Hurricane Nate brought flooding and power outages as it sloshed ashore outside Biloxi early Sunday, the first hurricane to make landfall in Mississippi since Hurricane Katrina in 2005.
The storm hit the state with maximum sustained winds near 85 mph but weakened later to a tropical storm as it moved inland, the U.S. National Hurricane Center said.
As of 5 a.m. EDT, Nate was centered about 80 miles north-northeast of Biloxi and moving north-northeast near 23 mph.
At one point, Nate’s eye move over Keesler Air Force Base, where the National Hurricane Center’s hurricane hunter planes are kept, the center said.
It was Nate’s second landfall. Saturday night, the storm came ashore along a sparsely populated area in southeast Louisiana.
Nate’s powerful winds pushed water onto roads and its winds knocked out power to homes and business. But Nate didn’t have the intensity other storms — Harvey, Irma and Jose — had during this busy hurricane season, and people didn’t seem as threatened by it. No deaths or injuries were immediately reported.
As the midnight high tide approached in Biloxi, Nate’s storm surge pushed over the beachfront highway of U.S. 90 onto the peninsula that makes up the city’s eastern edge.
Thousands were without power in southern Mississippi. Outages were mostly concentrated on the eastern half of the state’s narrow coastal strip, in Harrison, Jackson and George counties.
Hurricane Katrina made its final landfall on the Mississippi coast on Aug. 29, 2005, leveling many cities and buckling bridges.
Katrina was the last hurricane that made a landfall on the Mississippi coast, although both Hurricane Gustav in 2008 and Hurricane Isaac in 2012 affected parts of the coast.
Nate passed to the east of New Orleans, sparing the city its most ferocious winds and storm surge. Its quick speed lessened the likelihood of prolonged rain that would tax the city’s weakened drainage pump system. The city was placed under a curfew, effective at 7 p.m., but the mayor lifted it about an hour after it had begun when it appeared the storm would pass by and cause little problem for the city.
Still, the streets were not nearly as crowded as they typically are on weekends and Mayor Mitch Landrieu asked people to shelter in place.
Cities along the Mississippi coast such as Gulfport and Biloxi were on high alert. Forecasters called for 3 to 6 inches with as much as 10 inches in some isolated places.

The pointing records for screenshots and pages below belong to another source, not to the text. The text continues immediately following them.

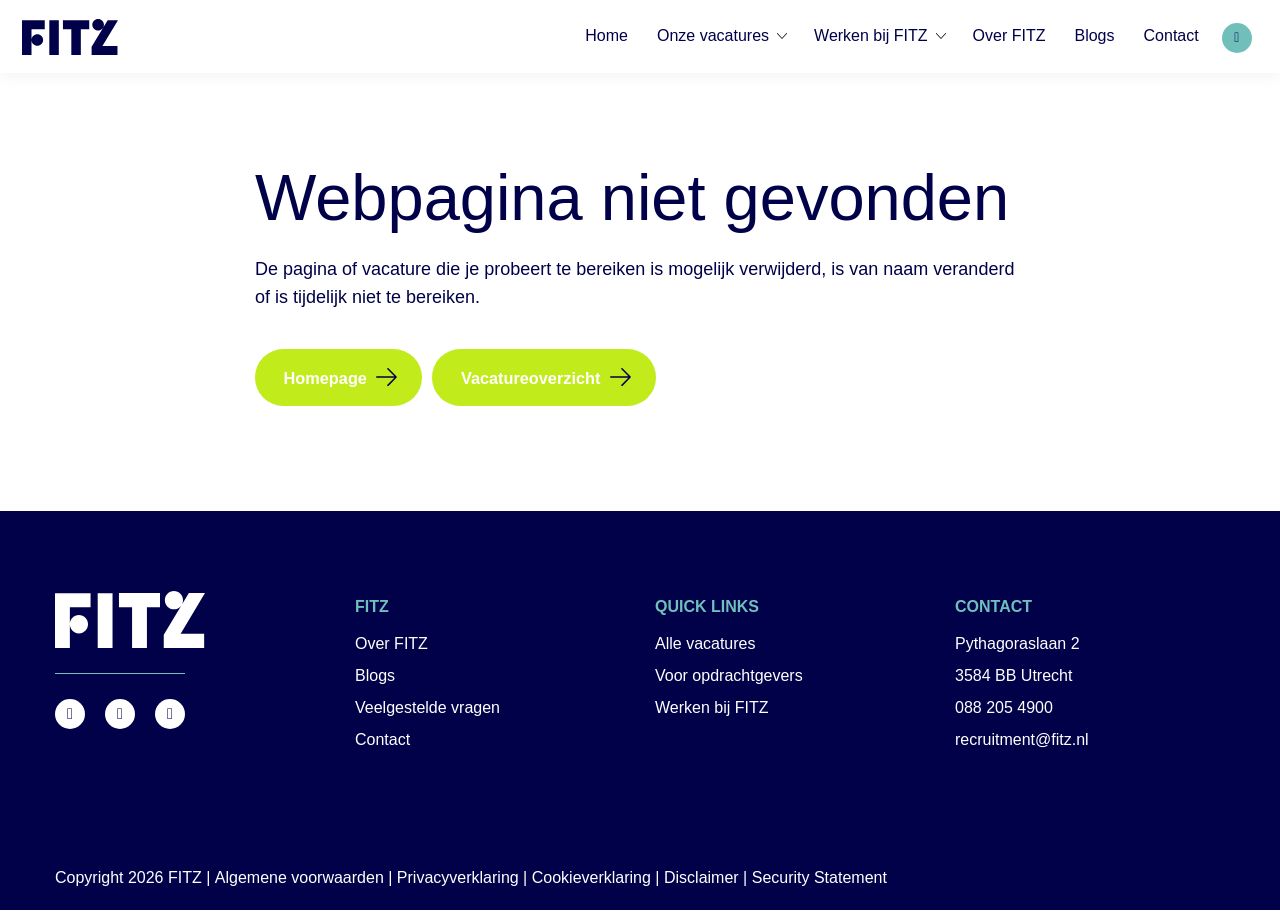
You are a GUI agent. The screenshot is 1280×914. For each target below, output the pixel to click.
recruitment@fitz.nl (1022, 744)
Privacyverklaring (458, 881)
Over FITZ (391, 648)
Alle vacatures (705, 648)
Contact (382, 744)
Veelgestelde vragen (427, 712)
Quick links (707, 611)
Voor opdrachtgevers (729, 680)
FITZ (372, 611)
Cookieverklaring (591, 881)
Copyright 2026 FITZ (128, 881)
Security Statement (819, 881)
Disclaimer (701, 881)
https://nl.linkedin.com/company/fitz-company (170, 718)
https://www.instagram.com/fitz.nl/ (120, 718)
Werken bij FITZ (712, 712)
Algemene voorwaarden (299, 881)
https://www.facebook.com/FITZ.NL (70, 718)
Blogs (375, 680)
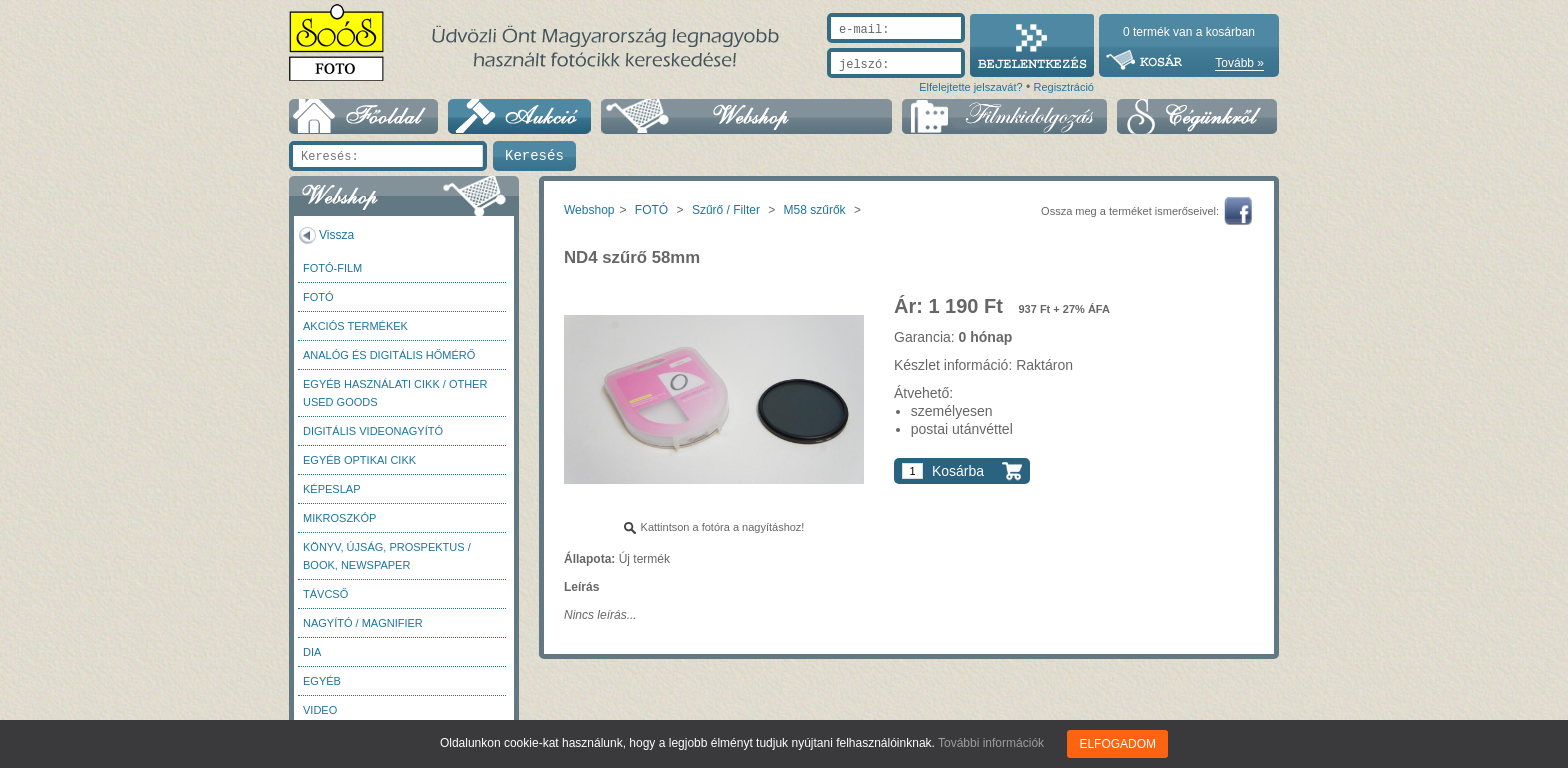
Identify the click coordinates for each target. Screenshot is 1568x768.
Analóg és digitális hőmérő (389, 355)
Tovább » (1239, 63)
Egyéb (322, 681)
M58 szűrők (815, 210)
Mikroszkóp (339, 518)
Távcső (325, 594)
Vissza (336, 235)
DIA (312, 652)
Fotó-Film (332, 268)
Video (320, 710)
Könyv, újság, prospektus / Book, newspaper (387, 556)
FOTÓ (318, 297)
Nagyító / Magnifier (363, 623)
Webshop (589, 210)
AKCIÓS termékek (355, 326)
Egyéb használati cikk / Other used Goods (395, 393)
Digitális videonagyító (373, 431)
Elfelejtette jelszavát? (970, 87)
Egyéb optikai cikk (359, 460)
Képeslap (331, 489)
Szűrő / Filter (726, 210)
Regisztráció (1063, 87)
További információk (991, 743)
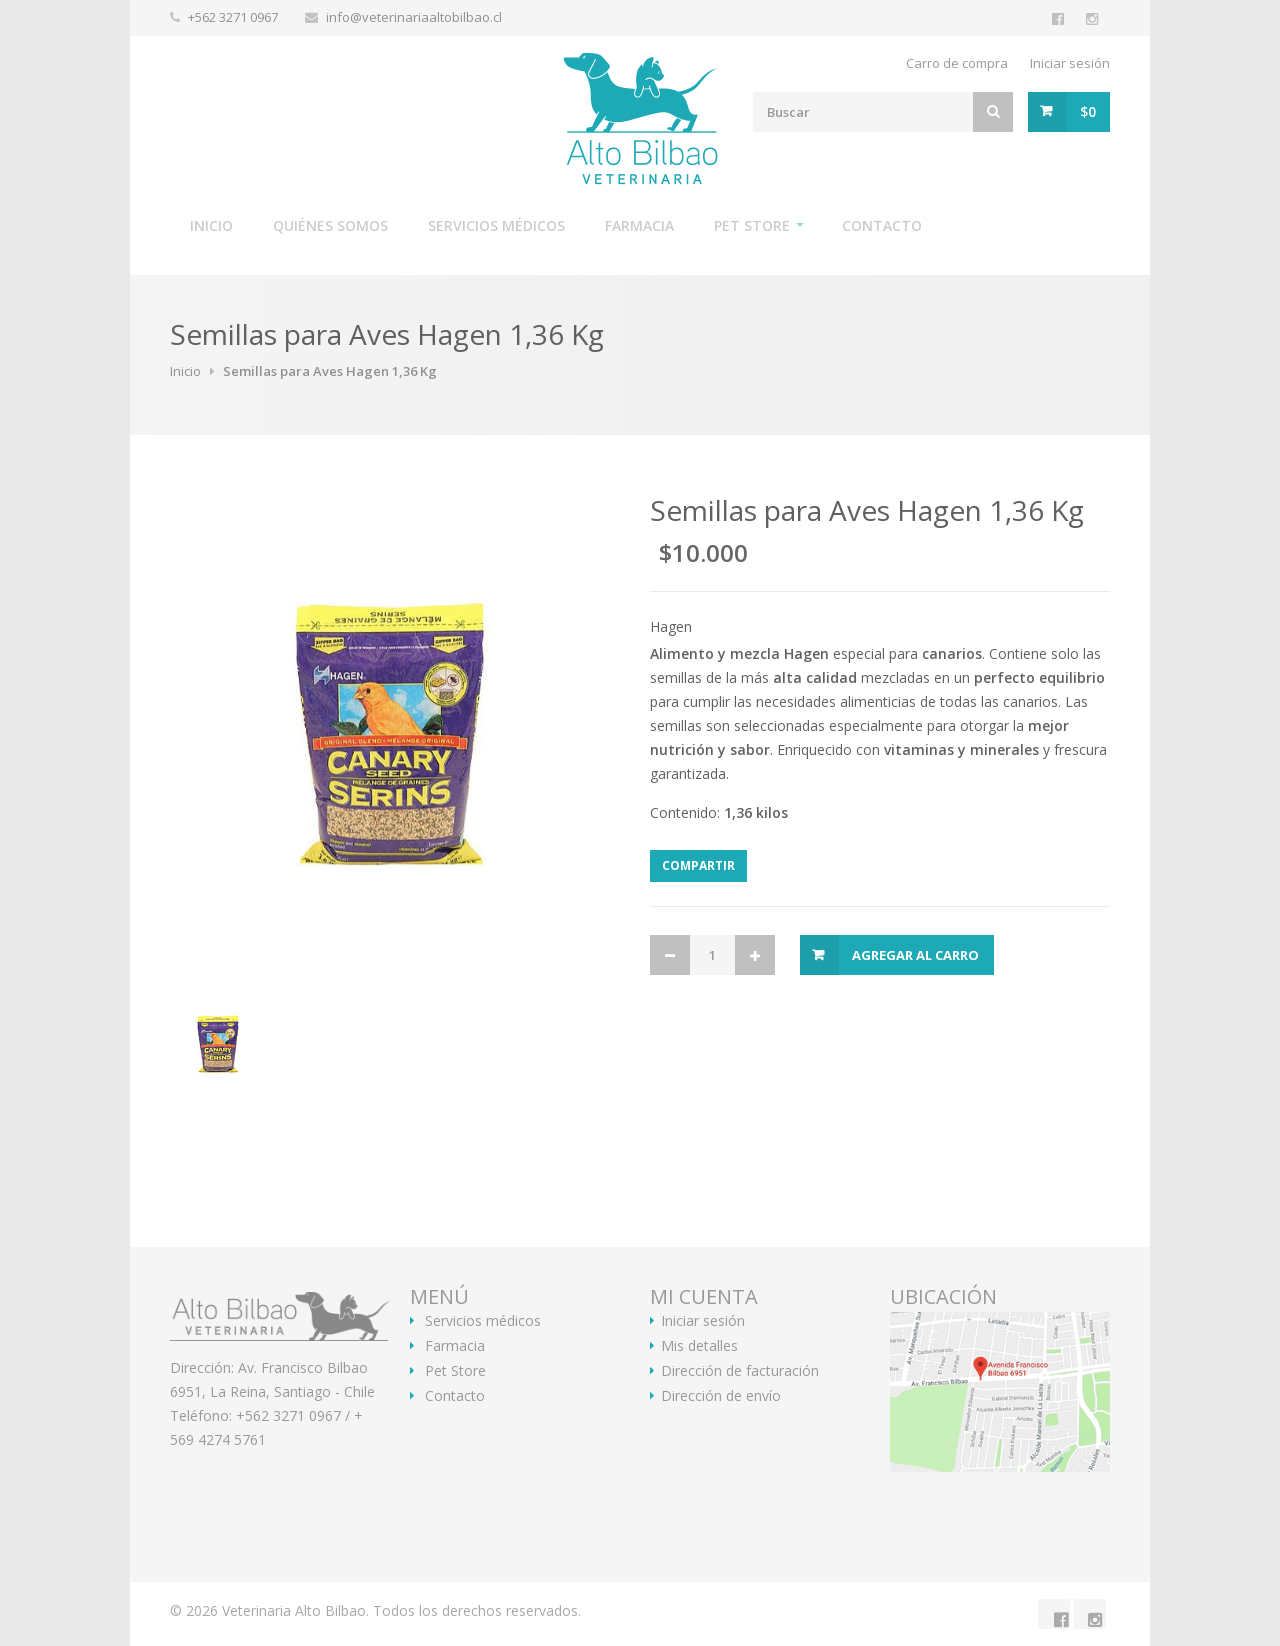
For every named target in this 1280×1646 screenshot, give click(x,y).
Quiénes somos (330, 225)
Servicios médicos (496, 225)
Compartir (698, 865)
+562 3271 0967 (234, 17)
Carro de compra (957, 63)
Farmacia (639, 225)
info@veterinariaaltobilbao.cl (414, 17)
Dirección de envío (721, 1396)
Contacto (882, 225)
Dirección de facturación (740, 1371)
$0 (1088, 111)
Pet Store (752, 225)
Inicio (211, 225)
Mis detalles (699, 1346)
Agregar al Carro (915, 955)
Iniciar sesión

Nate weakened slightly and was a Category 1 storm with maximum winds of 85 mph when it made its first landfall in a sparsely populated area of Plaquemines (PLAK’-uh-minz) Parish.
Governors in Louisiana, Mississippi and Alabama declared states of emergency. The three states have been mostly spared during this hectic hurricane season.
“This is the worst hurricane that has impacted Mississippi since Hurricane Katrina,” Mississippi Emergency Management Director Lee Smithson said. “Everyone needs to understand that, that this is a significantly dangerous situation.”
Louisiana Gov. John Bel Edwards urged residents to make final preparations quickly.
“It’s going to hit and move through our area at a relatively fast rate, limiting the amount of time it’s going to drop rain,” Edwards said. “But this is a very dangerous storm nonetheless.”
Some people worried about New Orleans’ pumping system, which had problems during a heavy thunderstorm on Aug. 5. The deluge exposed system weaknesses – including the failure of some pumps and power-generating turbines – and caused homes and businesses to flood. Repairs have been made but the system remained below maximum pumping capacity.
Florida Gov. Rick Scott warned residents of the Panhandle to prepare for Nate’s impact.
“Hurricane Nate is expected to bring life-threatening storm surges, strong winds and tornadoes that could reach across the Panhandle,” Scott said. The evacuations affect roughly 100,000 residents in the western Panhandle.
Nate killed at least 21 people in Central America.